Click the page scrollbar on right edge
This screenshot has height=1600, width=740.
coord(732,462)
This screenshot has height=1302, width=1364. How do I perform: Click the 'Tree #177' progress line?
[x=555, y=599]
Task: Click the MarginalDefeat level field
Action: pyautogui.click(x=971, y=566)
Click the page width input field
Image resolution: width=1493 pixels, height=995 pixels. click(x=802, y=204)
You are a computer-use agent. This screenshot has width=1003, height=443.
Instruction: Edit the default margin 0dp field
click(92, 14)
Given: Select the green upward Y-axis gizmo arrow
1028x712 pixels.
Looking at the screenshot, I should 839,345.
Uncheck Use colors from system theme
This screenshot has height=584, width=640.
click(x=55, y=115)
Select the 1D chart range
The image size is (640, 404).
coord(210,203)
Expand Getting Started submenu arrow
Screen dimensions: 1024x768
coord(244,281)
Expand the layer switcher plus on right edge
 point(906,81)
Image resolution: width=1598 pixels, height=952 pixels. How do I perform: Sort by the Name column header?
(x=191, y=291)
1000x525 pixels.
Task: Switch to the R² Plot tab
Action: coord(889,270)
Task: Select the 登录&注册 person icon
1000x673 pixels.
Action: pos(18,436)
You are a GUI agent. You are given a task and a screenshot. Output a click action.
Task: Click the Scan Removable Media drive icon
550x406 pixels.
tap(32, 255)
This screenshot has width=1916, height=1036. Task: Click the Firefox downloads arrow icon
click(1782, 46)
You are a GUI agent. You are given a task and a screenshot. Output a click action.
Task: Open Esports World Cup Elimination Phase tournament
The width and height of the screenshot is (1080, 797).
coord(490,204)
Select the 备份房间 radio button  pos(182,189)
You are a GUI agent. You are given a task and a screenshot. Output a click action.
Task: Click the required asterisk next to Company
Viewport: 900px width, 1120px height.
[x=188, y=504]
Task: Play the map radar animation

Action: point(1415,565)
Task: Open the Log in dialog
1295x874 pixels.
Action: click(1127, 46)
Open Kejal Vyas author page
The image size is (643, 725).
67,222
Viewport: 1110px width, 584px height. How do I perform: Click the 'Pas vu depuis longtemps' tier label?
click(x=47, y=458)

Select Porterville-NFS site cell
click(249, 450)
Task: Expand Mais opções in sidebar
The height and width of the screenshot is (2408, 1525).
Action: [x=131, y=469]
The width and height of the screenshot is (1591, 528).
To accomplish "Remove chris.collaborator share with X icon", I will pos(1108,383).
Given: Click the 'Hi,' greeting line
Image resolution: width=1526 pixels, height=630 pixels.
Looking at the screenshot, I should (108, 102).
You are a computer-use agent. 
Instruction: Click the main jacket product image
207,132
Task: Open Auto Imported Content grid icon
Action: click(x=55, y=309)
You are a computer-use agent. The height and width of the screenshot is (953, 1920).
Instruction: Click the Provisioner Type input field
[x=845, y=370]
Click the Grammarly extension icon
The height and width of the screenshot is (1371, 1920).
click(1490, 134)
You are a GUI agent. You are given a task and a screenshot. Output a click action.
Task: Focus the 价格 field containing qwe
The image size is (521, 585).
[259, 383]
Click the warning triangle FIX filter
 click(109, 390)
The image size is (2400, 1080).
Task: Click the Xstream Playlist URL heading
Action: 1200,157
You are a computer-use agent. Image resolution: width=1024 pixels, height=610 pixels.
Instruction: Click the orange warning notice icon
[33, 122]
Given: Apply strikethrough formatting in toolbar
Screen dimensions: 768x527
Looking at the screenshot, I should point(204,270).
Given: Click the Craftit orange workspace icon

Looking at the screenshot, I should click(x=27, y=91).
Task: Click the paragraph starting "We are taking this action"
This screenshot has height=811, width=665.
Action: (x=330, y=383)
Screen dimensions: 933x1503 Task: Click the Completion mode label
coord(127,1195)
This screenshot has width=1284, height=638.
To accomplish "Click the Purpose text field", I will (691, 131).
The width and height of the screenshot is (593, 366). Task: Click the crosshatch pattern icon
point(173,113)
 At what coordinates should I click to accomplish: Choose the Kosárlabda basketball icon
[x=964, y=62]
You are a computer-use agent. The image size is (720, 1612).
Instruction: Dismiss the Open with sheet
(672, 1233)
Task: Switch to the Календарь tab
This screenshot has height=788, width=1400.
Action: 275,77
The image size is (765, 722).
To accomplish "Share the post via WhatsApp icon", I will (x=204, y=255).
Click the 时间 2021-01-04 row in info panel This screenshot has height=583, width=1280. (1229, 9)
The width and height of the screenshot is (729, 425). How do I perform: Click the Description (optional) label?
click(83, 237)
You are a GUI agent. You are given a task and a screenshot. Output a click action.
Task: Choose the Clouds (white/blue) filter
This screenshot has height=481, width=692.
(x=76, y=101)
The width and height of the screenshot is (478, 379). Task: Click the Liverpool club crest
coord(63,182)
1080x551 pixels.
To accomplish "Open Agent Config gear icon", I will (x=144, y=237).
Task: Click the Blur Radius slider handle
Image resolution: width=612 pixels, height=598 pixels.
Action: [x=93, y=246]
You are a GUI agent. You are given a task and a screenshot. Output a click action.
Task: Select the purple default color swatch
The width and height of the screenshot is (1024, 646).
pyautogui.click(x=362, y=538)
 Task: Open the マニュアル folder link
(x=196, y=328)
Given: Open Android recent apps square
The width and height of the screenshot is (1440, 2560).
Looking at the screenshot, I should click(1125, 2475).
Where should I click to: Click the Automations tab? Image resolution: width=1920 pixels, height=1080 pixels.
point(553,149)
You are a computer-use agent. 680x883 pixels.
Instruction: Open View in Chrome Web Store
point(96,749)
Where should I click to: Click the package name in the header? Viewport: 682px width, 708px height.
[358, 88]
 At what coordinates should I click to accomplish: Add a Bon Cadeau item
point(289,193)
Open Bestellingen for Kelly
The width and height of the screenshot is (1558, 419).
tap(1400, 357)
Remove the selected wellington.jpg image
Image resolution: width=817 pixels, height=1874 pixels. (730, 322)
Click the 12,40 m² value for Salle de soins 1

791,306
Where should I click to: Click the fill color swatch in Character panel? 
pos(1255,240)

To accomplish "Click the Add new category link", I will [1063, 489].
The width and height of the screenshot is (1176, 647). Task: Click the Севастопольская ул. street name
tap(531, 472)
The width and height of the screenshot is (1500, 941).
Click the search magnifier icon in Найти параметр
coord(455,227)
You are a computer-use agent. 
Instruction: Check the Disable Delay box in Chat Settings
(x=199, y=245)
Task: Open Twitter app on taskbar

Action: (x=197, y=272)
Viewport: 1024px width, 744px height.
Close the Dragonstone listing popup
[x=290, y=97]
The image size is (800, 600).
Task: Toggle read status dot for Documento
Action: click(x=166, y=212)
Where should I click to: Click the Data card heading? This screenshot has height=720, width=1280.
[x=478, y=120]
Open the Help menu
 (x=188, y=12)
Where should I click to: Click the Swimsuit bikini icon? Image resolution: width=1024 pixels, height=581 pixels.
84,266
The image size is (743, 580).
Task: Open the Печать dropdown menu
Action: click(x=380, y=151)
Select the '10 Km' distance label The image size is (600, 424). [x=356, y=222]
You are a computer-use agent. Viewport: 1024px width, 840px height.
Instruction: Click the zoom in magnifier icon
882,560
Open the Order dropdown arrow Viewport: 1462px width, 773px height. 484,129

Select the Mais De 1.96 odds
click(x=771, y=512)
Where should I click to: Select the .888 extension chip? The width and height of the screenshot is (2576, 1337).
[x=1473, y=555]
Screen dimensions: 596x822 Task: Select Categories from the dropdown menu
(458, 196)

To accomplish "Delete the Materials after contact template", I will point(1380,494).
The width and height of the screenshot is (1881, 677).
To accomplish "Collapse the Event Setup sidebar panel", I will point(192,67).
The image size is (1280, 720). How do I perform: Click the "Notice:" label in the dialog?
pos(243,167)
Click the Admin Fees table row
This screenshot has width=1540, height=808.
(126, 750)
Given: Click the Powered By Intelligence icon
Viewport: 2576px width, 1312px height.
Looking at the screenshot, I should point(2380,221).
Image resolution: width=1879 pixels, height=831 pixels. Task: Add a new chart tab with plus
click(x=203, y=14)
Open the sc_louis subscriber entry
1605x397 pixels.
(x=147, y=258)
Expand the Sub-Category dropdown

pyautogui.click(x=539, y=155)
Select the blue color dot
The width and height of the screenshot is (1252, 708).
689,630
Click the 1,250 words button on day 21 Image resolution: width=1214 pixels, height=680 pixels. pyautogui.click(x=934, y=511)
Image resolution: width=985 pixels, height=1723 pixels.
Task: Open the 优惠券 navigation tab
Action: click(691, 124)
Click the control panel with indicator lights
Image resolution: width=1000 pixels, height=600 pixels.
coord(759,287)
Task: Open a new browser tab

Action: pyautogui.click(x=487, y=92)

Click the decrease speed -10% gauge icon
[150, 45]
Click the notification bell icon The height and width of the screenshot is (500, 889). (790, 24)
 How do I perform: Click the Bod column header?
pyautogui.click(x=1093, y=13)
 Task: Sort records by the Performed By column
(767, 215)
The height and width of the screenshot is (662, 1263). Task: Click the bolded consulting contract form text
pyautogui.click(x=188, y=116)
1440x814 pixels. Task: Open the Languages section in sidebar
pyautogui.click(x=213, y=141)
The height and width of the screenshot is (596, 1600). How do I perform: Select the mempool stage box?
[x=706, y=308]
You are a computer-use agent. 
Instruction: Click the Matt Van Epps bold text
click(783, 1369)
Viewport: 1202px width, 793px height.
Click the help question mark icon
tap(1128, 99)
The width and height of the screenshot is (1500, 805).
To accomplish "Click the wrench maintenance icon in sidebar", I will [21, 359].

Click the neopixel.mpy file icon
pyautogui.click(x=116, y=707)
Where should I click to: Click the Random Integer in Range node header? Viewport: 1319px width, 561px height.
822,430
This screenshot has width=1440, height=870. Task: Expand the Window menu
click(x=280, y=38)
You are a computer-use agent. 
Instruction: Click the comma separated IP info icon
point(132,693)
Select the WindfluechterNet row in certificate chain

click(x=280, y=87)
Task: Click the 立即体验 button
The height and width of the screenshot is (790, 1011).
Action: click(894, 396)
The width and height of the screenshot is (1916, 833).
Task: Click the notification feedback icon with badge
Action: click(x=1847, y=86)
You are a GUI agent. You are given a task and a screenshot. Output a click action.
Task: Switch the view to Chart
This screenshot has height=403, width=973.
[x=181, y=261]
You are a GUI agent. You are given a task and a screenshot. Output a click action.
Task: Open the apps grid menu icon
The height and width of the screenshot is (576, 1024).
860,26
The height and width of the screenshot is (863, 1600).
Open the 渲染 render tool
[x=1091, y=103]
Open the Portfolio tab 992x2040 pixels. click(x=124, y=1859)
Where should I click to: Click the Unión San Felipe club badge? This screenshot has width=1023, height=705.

+ + + +

### INSTRUCTIONS TO FOLLOW
From the data above, copy each line that holds "apps".

### WRITTEN ANSWER
Given: Open Android recent apps square
Task: Open the apps grid menu icon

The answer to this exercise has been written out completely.